Botching up IOCTLs
|Project:||Linux Kernel/DRM (direct rendering manager) subsystem|
One clear insight kernel graphics hackers gained in the past few years is that trying to come up with a unified interface to manage the execution units and memory on completely different GPUs is a futile effort. So nowadays every driver has its own set of ioctls to allocate memory and submit work to the GPU. Which is nice, since there's no more insanity in the form of fake-generic, but actually only used-once interfaces. But the clear downside is that there's much more potential to screw things up.

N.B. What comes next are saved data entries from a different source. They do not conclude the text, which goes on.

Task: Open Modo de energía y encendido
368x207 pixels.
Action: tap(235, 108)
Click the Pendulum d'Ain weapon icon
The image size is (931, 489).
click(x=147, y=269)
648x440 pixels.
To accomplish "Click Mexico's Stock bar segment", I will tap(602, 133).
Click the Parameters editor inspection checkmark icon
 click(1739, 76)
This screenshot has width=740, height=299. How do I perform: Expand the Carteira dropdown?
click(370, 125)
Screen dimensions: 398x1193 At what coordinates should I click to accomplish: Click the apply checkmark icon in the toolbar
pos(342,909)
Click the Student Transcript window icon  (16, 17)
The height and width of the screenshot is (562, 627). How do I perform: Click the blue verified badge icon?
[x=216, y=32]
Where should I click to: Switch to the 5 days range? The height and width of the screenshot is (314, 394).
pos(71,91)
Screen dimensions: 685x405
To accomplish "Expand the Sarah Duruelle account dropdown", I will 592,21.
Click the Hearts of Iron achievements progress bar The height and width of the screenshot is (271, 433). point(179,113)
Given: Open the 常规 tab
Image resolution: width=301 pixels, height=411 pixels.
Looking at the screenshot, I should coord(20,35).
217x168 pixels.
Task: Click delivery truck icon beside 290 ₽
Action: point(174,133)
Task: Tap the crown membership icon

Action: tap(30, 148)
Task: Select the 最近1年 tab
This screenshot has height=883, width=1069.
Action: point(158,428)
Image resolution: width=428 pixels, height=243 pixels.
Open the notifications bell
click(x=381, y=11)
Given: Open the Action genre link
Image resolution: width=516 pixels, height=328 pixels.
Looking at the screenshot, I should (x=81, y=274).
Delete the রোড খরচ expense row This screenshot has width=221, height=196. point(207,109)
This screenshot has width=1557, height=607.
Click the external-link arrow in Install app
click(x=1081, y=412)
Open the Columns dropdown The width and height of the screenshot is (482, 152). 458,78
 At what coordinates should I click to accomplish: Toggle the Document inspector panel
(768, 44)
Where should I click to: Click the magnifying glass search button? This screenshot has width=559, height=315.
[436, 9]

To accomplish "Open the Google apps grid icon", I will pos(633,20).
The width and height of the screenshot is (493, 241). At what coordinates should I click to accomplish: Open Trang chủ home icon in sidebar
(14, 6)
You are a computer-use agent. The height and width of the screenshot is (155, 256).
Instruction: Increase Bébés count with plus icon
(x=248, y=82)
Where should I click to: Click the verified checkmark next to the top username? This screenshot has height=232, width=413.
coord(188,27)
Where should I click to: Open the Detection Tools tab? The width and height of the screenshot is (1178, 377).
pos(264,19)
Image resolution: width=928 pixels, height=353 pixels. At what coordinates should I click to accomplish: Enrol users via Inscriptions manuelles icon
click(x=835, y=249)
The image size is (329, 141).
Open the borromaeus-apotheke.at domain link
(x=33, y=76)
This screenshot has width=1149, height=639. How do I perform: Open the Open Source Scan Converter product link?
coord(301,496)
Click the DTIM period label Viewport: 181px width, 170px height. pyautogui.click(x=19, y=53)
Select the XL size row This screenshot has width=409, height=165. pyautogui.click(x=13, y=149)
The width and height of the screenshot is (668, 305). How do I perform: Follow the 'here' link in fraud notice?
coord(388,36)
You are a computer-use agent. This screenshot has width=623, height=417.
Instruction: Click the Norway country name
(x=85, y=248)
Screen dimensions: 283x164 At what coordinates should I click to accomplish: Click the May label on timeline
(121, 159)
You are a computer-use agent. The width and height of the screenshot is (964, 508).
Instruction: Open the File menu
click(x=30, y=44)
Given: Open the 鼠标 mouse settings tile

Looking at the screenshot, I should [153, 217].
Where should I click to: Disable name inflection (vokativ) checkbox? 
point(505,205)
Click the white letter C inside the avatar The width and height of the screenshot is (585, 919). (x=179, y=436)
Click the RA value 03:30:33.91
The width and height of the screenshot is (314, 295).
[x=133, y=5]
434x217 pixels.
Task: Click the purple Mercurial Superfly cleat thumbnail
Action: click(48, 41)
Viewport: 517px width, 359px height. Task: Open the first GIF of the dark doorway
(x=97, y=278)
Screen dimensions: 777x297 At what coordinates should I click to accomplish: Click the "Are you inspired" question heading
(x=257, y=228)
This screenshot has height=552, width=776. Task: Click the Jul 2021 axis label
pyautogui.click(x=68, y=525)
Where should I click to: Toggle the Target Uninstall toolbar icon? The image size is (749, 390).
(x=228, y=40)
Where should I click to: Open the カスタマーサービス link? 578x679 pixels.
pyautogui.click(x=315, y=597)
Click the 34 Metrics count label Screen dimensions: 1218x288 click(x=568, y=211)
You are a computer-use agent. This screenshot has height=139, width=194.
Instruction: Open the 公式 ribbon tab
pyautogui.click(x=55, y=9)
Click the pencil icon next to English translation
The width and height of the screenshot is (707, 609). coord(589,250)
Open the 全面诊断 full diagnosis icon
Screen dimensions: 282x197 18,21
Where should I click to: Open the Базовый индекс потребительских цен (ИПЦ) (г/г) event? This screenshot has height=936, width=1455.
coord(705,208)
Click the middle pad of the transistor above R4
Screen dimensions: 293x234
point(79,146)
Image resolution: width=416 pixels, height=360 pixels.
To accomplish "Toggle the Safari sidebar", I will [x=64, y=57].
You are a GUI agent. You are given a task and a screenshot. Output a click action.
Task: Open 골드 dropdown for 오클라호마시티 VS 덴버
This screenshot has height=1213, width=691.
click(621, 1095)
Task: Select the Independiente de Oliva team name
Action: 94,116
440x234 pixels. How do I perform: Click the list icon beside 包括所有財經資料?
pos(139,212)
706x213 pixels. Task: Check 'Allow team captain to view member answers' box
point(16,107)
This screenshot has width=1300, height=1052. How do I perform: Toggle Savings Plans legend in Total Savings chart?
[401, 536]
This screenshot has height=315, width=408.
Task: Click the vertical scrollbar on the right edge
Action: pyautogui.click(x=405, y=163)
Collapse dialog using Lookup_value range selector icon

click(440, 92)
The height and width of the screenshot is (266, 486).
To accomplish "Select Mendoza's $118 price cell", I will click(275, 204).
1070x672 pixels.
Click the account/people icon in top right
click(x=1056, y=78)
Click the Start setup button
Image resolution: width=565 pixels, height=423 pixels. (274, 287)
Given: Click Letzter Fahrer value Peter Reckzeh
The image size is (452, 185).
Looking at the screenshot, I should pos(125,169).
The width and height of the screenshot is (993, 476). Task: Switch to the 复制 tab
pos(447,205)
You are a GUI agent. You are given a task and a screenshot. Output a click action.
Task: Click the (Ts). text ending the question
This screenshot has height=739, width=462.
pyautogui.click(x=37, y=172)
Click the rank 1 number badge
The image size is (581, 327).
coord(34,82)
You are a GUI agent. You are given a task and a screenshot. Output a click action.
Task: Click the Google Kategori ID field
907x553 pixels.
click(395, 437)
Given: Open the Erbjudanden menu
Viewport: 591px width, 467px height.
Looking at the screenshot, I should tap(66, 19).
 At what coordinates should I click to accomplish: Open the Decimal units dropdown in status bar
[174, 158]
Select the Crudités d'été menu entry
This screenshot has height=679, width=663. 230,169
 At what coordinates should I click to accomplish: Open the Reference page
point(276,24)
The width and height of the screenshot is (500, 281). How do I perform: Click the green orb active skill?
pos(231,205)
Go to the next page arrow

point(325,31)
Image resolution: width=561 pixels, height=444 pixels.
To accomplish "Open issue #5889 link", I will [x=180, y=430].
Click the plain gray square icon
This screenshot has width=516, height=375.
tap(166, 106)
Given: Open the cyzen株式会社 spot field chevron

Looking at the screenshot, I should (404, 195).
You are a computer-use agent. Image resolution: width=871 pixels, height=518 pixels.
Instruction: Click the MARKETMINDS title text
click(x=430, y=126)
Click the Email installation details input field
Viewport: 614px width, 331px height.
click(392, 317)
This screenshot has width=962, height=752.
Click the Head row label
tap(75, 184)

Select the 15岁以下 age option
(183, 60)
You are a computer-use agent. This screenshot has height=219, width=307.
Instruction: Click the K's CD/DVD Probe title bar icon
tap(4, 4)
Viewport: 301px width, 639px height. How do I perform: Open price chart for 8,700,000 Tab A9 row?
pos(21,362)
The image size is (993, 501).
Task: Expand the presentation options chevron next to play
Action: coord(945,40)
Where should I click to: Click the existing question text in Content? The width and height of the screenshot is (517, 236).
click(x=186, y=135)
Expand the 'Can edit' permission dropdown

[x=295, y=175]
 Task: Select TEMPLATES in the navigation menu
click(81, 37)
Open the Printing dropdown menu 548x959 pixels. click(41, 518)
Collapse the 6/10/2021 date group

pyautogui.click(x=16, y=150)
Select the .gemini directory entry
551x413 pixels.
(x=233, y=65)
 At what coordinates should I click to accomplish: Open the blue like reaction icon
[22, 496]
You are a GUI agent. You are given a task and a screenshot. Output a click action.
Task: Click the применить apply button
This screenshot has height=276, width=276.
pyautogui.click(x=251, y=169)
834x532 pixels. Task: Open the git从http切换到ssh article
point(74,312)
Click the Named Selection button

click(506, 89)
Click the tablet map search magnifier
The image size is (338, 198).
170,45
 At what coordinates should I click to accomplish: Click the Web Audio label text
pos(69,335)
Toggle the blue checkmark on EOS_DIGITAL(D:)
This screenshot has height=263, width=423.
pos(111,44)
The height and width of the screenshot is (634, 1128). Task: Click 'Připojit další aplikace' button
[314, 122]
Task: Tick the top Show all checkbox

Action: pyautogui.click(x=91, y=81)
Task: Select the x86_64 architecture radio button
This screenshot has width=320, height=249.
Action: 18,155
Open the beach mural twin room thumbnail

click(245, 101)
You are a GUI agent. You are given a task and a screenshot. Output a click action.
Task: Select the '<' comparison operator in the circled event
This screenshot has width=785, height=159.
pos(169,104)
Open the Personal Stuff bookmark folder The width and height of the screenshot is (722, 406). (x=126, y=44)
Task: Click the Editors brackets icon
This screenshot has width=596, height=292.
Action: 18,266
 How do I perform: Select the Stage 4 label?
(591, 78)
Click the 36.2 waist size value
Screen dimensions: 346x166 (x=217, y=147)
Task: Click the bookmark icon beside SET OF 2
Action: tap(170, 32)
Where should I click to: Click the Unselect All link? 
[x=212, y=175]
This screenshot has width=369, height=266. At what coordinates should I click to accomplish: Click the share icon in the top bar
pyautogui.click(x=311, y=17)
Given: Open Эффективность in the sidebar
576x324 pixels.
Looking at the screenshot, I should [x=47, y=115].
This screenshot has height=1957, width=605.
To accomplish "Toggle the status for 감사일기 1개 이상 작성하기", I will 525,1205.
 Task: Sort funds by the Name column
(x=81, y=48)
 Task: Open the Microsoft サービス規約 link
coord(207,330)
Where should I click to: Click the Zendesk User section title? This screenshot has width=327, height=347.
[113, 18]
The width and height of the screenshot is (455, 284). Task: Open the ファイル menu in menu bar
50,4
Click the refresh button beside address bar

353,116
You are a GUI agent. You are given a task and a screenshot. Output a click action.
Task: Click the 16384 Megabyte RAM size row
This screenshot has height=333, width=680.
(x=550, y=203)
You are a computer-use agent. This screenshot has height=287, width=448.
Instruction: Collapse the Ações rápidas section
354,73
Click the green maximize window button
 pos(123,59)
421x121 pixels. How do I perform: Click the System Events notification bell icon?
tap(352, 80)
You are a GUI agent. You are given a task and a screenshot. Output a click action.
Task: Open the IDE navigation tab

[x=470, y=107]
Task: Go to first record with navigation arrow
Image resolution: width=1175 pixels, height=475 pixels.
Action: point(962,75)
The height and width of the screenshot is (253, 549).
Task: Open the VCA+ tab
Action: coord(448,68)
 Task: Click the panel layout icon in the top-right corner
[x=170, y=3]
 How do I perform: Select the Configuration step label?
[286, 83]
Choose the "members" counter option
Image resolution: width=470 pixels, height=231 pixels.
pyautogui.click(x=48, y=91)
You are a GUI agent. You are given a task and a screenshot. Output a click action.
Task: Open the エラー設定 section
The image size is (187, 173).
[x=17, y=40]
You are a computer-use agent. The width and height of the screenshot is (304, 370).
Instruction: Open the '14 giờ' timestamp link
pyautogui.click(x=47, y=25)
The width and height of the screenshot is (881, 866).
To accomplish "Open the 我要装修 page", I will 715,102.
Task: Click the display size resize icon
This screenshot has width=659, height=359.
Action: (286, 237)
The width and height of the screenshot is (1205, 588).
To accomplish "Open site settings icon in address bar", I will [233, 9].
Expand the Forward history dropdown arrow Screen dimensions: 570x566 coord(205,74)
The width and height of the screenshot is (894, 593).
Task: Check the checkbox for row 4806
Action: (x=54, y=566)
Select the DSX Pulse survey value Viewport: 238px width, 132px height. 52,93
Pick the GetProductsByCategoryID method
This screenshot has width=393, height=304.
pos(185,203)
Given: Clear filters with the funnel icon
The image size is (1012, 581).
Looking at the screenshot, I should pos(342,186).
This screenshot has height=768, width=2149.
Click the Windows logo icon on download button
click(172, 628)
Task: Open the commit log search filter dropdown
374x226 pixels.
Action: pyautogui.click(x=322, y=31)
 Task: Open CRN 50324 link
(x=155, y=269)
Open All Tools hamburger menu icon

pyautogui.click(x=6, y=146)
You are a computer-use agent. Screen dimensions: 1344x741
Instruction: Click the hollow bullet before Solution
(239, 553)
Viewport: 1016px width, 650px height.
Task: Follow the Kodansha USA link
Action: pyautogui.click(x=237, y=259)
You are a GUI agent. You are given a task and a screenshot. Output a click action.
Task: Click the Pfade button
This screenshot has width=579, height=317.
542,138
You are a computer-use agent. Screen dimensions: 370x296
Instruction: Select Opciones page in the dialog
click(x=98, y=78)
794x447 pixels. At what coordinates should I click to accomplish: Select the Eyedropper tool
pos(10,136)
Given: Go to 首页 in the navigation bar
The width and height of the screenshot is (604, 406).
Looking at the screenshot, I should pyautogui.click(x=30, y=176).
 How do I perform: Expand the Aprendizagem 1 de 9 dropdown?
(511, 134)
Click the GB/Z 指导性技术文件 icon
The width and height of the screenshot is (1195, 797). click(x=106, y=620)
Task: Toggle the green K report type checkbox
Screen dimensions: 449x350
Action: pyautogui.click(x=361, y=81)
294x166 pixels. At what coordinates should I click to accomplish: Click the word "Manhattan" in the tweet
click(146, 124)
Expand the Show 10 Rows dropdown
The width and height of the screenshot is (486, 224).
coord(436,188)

To avoid repeating all the same mistakes again this talk will present some of the lessons learned while botching the job for the drm subsystem in general and the i915 driver specifically. Topics covered will be the bare basic to avoid needless busywork later on, reasonable minimal testing to avoid CVEs and other embarrassement. And generally a thicket of war stories to figure out what works and where's still some white spots in the userspace interface landscape.
Daniel Vetter started to contribute to the linux kernel a few years ago when the
graphics stack rewrite broke his old laptop and all the developers were busy
fixing newer machines. From then on it went all downhill and since 2011 he's
enjoying the fun and frustration of working on the Linux graphics driver stack
professionally at Intel's OTC. Since 2012 he is also the kernel maintainer of
the Intel graphics driver.
As the i915 maintainter Daniel managed to get the quality issues under control
and the driver off the infamous No. 1 spot on the kernel's regression list -
where it beat entire subsystems. He established solid testing procedures,
created an entire new testsuite for the kernel and enforced strict requirements
for merging patches.
Additionally Daniel spent a lot of time improvimg the drm (direct rendering
manager) subsystem. Daniel was a major driver behind the effort to write
documentation for all driver interfaces. He removed lots of old cruft and
separated the new-world modesetting driver from the horror show of the legacy
drivers and reducing the rather hapzardous ioctl interface surface for drivers.